Instructions for the task →
In the Model T restoration page, how many cars were produced in Canada for 1914?

Passage provided →
○ ○ ○
This page outlines our current work in progress -- a 1914 Canadian Ford Model T Roadster Pickup Truck. Our plans are to restore the roadster body, but instead of the orignial turtle deck trunk, we're making a wooden pickup box from materials rescued from an antique wagon.
Incidentally, the wagon was built from Model T parts and other components and most probably made in the 1920s, so the wooden box will not only look real, but be an authentic period piece.
For the 1914 model year, Henry Ford supposedly said that Ford Model T cars would come in "any color, so long at it's black". The price of a 1914 Runabout car (upon which our little truck is based, since Ford did not make trucks until 1925) was $440 US dollars. There were 15,657 cars produced in Canada and our 1914 roadster pickup was one of them. This car most likely was a turtledeck runabout, and it was a common practice at the time to remove the turtledeck and replace it with a wooden pickup box. Our roadster pickup is being restored with this tradition in mind.
○ ○ ○
Data lines →

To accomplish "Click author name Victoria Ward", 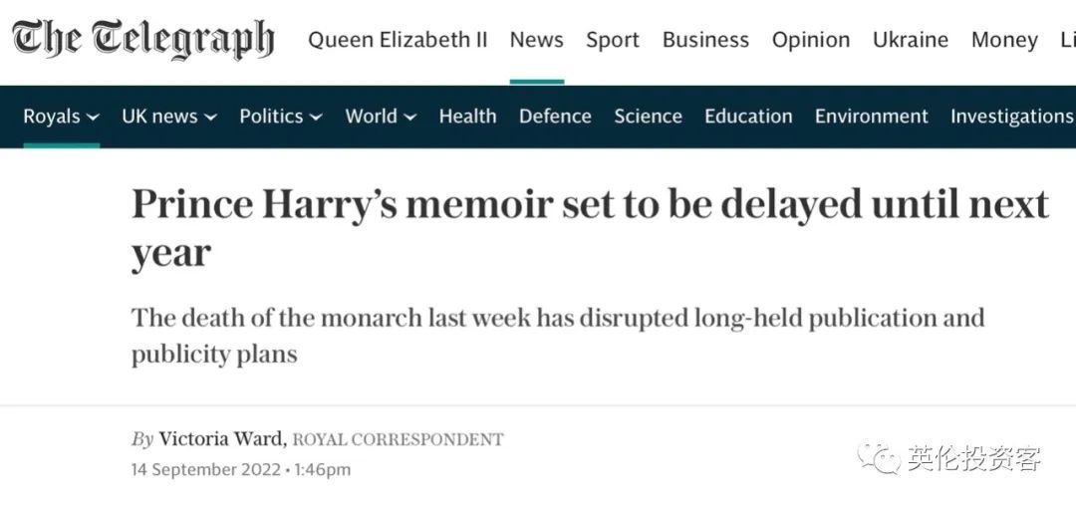I will pyautogui.click(x=223, y=439).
○ ○ ○
Correct result →
15,657